The UN failure to deter Washington from leading a missile assault on Syria has indeed called into question the authority of the world body, an analyst said.
On April 14, several locations in Syria were hit overnight by the US, Britain and France with over a hundred missiles, in retaliation for an alleged chemical strike by the Syrian government against the positions of western-backed rebels in the city of Douma in Eastern Ghouta.
"The three [western] countries have violated the sovereignty of an independent country. Under the framework of the UN Charter they should have been prosecuted. Syria and Russia should complain to the UN Security Council and hold [them] accountable," Ali Khorram, Iran's former ambassador to the UN’s European Headquarters in Vienna, said Friday in a talk with IRNA.
Iran and Russia, the main allies of President Bashar al-Assad reacted sharply to the move, denying the chemical attack had occurred and condemned the western military move as an attempt to prop up the struggling opposition groups in the seven-year civil strife and force Assad out of office.
Expressing dismay at the UN approach to the issue, Khorram said, "It seems the world needs a mechanism different from that of the United Nations to be able to counter US President Donald Trump's radical decisions."
Moscow and Washington called for separate emergency UN Security Council meetings days after the reports of the chemical attack, where the two powers vetoed each other's proposals for investigation into the reports.
An international team of chemical weapons experts was in Syria to investigate the allegations, but the US-led attacks were conducted before they could reach Douma.
"The US, France and Britain should have submitted evidence to the UN Security Council to back up their charges that Syria's government used chemical weapons against the opposition forces," Khorram said.
"But [it] did not happen. The council did not present the findings of its probe, nor did the US, the UK and France come up with any evidence to prove their claim. This is while the Syrian envoy told a Security Council meeting that 'we are in possession of recorded videos that show Jaish al-Islam [fighters] conducting chemical tests to produce such weapons.'"
On Friday a Sputnik report said Russia's military had found further evidence of manufacturing of poisonous substances by the banned Jaish al-Islam terror group in a laboratory in Douma.
"During the examination of the chemical laboratory a lot of hexamine was discovered, which is yet more proof that the militants had been producing chemical weapons," said Alexander Rodionov, a specialist with Russia's radiological, chemical and biological defense corps.
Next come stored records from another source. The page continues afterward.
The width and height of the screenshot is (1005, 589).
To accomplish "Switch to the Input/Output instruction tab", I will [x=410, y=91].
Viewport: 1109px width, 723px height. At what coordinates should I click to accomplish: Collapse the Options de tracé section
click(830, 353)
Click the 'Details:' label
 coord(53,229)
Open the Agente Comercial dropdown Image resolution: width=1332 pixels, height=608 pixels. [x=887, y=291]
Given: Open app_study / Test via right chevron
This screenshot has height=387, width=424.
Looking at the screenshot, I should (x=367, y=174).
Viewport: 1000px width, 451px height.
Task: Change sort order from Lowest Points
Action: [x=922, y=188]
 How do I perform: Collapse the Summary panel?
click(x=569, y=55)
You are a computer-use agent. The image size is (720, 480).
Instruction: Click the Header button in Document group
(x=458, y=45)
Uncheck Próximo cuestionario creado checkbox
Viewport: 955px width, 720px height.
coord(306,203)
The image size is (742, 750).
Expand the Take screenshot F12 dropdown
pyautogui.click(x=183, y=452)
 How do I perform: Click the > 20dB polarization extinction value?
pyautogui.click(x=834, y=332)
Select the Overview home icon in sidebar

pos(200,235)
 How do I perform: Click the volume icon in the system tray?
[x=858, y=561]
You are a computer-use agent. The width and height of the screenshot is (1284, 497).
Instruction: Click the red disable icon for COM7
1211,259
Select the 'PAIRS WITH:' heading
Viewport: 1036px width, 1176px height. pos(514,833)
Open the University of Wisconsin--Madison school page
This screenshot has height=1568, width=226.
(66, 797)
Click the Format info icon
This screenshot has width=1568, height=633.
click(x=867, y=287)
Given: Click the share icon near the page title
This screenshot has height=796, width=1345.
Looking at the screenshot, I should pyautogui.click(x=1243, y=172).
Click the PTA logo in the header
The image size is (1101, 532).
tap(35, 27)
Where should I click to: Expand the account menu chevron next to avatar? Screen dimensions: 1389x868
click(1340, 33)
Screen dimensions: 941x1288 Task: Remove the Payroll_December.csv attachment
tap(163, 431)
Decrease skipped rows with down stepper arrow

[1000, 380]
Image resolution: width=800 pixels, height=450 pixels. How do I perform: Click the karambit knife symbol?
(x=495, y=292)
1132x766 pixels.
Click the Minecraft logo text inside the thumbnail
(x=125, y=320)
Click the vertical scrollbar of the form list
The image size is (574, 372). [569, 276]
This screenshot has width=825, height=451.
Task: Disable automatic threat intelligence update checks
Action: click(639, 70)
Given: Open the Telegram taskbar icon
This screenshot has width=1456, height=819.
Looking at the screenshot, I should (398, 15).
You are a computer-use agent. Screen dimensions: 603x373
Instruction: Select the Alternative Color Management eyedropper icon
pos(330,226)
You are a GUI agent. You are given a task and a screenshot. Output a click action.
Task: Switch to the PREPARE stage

He explained that the substance is used for making explosives, as well as sarin-type nerve agents, adding that the lab's equipment was "highly likely" to have been made in Germany or the UK.
The United States has accused Russia of blocking inspectors from the Organization for the Prohibition of Chemical Weapons reaching the site of the suspected attacks in Syria and says the Russians or Syrians may have tampered with evidence on the ground, charges they deny.
A month before the Douma false flag attack and the ensuing strike, the Russian General Staff had warned about such a development, Sputnik said.